As described above, a research faculty member with regular, well-defined responsibilities for new proposal preparation, teaching, or administrative duties is prohibited from charging 100 percent of salary to sponsored projects during an effort reporting period in which such activity occurred, unless those activities are specifically allowed on the sponsored project.
Research faculty members are typically on standard 12-month appointments, which earn and accrue annual leave by university policy. Use of annual leave is recognized as an acceptable charge to a sponsored project when such leave is part of the standard university appointment.
Publicly (state) supported universities have the multiple missions of teaching, research, support of the public interest and fostering of economic development of the area/state in which they are located. Scholarly activities in a university setting create intellectual properties (IPs). IP includes research papers, books, software programs, new inventions, journal articles, etc.
The university's mission includes dissemination of IPs in the most efficient and effective manner possible. The identification and optimization of opportunities for the industrial/commercial utilization of some IPs is also part of this mission, as is the protection of the ownership rights of both the individuals and the university.

# Data extracts:
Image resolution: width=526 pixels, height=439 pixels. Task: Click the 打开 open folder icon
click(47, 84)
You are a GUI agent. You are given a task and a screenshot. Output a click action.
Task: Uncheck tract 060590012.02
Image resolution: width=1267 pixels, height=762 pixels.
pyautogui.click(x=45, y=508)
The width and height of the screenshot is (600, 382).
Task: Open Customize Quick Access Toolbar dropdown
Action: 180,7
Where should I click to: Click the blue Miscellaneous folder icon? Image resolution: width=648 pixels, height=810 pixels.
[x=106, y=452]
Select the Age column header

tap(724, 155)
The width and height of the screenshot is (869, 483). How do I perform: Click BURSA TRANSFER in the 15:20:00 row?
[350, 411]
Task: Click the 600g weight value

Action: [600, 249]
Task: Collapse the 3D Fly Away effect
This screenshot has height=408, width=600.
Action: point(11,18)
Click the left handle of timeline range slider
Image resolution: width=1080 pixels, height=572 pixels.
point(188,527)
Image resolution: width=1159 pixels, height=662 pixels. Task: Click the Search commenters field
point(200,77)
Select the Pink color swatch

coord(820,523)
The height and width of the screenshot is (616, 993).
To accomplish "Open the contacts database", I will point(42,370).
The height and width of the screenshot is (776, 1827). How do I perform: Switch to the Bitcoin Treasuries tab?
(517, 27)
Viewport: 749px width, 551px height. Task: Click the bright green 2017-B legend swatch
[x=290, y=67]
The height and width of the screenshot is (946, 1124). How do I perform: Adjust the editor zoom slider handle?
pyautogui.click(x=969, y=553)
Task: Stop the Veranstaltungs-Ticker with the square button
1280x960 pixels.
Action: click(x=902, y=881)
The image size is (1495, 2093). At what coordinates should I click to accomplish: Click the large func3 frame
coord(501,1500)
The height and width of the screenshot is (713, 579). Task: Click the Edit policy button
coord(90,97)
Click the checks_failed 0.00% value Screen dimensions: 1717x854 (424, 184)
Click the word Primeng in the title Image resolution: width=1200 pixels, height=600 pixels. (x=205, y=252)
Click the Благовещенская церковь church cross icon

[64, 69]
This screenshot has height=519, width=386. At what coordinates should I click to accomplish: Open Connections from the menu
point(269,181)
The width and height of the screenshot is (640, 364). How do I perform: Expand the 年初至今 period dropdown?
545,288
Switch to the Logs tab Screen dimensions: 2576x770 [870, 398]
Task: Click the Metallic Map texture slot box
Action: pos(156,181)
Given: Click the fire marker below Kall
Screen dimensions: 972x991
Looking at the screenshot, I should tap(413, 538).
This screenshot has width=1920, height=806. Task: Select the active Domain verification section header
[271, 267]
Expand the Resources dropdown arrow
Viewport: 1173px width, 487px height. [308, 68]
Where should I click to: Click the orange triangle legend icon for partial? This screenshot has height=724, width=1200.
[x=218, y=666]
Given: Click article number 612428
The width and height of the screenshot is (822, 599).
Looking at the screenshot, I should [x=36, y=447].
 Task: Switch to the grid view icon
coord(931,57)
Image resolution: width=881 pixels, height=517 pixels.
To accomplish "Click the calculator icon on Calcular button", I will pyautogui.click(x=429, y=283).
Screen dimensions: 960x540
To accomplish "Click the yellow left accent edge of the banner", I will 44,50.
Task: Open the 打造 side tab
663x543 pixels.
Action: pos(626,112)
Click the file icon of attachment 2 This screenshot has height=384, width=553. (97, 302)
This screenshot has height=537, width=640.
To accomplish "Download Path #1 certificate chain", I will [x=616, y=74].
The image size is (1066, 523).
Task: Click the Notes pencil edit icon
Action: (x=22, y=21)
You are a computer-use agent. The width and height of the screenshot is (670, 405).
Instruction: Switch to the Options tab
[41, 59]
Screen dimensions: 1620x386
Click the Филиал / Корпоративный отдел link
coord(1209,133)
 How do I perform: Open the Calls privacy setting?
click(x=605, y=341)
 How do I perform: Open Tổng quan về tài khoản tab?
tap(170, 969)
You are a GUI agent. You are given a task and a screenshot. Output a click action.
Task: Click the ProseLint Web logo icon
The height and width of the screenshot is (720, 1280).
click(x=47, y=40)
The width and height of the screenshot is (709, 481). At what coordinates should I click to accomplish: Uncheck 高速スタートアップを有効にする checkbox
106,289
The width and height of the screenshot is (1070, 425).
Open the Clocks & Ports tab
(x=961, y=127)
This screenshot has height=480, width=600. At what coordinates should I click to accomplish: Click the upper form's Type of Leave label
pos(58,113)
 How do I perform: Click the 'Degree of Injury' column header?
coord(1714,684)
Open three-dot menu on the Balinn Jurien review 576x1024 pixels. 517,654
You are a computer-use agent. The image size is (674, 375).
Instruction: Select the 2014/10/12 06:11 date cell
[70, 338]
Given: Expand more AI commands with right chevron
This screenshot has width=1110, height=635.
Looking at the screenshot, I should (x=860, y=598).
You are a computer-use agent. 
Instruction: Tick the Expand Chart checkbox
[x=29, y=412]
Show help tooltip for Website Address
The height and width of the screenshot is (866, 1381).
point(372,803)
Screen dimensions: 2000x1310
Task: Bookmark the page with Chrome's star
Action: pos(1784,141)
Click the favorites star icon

# Apply what you read:
1. Condense the paragraph of the university policy text that begins "Publicly (state) supported universities" into a short bulleted list that keeps its main facts.
2. Continue the university policy text from the point where it stops.
The data that accompany the university policy text were drawn from a separate source.

# Responses:
1.
- Publicly (state) supported universities have multiple missions: teaching, research, support of the public interest, and fostering economic development in their area/state.
- Scholarly activities at a university create intellectual properties (IPs).
- IP includes research papers, books, software programs, new inventions, journal articles, etc.

2.
While many IPs are best disseminated by publication and placing in the public domain, there are a significant number that are most effectively handled by protection under the IP laws (i.e., patenting and copyright) and licensing (or other transfer) to private sector entities, with attendant financial considerations.
Timely disclosure of IPs to the University (pursuant to Policy 13000: Policy on Intellectual Property) is critical to preserving potential value of certain IPs while enabling Virginia Tech to deliver on its mission to ensure impact of research, discovery, and scholarly output.
Policy 13000, “Policy on Intellectual Property,” outlines intellectual property (IP) ownership criteria, resolution of ownership questions, and responsibilities of university employees concerning the disclosure and potential assignment of intellectual properties. Policy 13000 also sets forth the authority and responsibility of the Intellectual Property Committee (IPC), the chair of which is the vice president for research and innovation or designee. Membership of the IPC is set forth in the bylaws of the University Council.